Por fim, não podemos nos esquecer que o referido parágrafo determina que se, caso a parte requerente desistir ou abandonar o processo, o Ministério Público assumirá a sua titularidade.

CONSIDERAÇÕES FINAIS Verifica-se que o Código de Processo Civil de 2015 trouxe uma nova realidade a respeito de vários institutos, visando acabar com intermináveis discussões doutrinárias e jurisprudenciais. Além disso, o Código demonstrou uma preocupação muito grande com a padronização decisória em nosso ordenamento jurídico, tendo em vista a instabilidade e insegurança jurídica que há nos julgamentos perante o Judiciário. Assim, a nova lei processual busca a criação de padrões decisórios que visem vincular os julgamentos, buscando a isonomia das decisões. Ocorre que se tem verificado que há uma nova realidade de demandas em nosso ordenamento jurídico, que é o caso das demandas repetitivas, sendo aquelas que possuem a mesma questão de direito em discussão. E, com essa nova realidade, o legislador teve que buscar mecanismos que pautassem na isonomia de tratamento a essas demandas repetitivas, bem como que trouxesse uma celeridade aos julgamentos de casos idênticos, visto que essas demandas seriadas acabam por gerar grande volume de processos perante o Poder Judiciário.

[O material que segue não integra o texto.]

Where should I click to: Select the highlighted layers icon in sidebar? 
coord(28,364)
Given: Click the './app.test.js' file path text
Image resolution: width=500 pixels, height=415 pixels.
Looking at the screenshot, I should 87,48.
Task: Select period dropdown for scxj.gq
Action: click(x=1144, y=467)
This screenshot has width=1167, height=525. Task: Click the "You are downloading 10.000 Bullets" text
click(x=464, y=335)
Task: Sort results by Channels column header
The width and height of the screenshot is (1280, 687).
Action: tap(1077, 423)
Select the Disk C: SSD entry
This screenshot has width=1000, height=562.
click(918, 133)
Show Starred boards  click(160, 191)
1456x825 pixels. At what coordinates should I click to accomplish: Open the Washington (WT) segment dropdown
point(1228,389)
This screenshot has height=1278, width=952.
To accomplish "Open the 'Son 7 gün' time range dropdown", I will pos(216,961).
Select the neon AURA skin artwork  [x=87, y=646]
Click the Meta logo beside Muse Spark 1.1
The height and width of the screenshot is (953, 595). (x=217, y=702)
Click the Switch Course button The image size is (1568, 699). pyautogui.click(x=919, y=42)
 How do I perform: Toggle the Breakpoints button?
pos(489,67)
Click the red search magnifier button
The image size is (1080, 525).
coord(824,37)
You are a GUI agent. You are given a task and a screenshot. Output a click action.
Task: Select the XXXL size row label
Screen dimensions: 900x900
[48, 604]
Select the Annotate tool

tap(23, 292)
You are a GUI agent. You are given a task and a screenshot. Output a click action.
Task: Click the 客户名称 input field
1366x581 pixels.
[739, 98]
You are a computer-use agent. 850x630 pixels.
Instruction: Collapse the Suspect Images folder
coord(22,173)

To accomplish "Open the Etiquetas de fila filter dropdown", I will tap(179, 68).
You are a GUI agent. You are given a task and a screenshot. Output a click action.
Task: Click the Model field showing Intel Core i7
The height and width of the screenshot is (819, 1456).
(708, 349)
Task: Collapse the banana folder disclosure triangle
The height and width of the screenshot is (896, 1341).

Então, o legislador inovou criando o incidente de resolução de demandas repetitivas, que visa ao julgamento de causas que tenham a mesma questão de direito. O incidente baseia-se, conforme visto, na seleção de dois processos representativos da controvérsia. Assim, o Tribunal julgará o caso e fixará a tese que será adotada perante os demais processos em curso e também vinculará os futuros processos, salvo no caso de revisão da tese. 168


Logo, o instituto demonstra ser uma grande evolução na padronização de decisões que devem ser iguais, visto que as demandas também são iguais quanto às questões de direito, embora possam se fundar em fatos e partes distintas. Outra grande inovação foi a legitimidade do Ministério Público e da Defensoria Pública como legitimados para requerer a instauração do incidente. Entretanto, conforme visto, no caso do Ministério Público, este atuará obrigatoriamente como fiscal da ordem jurídica nos casos de IRDR em que não for o requerente. Assim, o Parquet passa a ter uma importante função na padronização das decisões em nosso ordenamento, sendo indispensáveis aqueles que atuam perante o MP o conhecimento do procedimento e das nuances do instituto, pois o MP sempre estará presente quando houver a instauração do incidente, seja como parte ou como fiscal da ordem jurídica.